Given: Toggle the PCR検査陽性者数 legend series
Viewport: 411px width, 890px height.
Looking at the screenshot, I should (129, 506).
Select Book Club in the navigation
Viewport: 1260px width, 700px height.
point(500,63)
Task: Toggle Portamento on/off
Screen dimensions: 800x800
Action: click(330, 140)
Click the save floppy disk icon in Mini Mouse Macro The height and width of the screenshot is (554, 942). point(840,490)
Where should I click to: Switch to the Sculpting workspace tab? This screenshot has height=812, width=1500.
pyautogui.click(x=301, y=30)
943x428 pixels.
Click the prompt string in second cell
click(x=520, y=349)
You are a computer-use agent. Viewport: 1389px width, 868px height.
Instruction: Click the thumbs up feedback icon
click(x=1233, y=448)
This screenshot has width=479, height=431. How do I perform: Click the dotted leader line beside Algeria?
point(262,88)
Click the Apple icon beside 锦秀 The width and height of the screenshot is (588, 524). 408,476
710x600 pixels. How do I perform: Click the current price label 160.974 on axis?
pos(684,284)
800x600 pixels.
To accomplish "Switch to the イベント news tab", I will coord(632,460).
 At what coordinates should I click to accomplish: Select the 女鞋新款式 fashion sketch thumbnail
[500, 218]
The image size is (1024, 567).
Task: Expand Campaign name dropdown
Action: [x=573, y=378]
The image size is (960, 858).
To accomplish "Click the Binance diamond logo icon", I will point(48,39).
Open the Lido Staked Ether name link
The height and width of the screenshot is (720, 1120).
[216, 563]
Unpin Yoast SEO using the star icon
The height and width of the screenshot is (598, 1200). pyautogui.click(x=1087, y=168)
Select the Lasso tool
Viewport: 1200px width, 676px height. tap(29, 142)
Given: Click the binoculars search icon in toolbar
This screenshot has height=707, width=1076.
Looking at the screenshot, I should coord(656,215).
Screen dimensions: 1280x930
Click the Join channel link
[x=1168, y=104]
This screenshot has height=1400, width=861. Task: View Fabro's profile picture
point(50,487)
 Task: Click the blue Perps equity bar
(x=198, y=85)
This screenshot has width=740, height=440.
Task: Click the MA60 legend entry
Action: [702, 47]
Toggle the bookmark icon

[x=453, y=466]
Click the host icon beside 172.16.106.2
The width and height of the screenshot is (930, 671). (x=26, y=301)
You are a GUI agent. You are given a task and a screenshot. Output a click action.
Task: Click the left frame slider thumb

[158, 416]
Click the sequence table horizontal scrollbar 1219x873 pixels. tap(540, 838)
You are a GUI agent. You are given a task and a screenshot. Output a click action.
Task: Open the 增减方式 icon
□ □ □ □
_What you are asked to do_
Please transcribe exactly the lines above from the line that has "This screenshot has width=479, height=431." up to and including the line that has "Click the Apple"; no other line belongs in the answer.

_Solved exercise_
This screenshot has width=479, height=431. How do I perform: Click the dotted leader line beside Algeria?
point(262,88)
Click the Apple icon beside 锦秀 The width and height of the screenshot is (588, 524). 408,476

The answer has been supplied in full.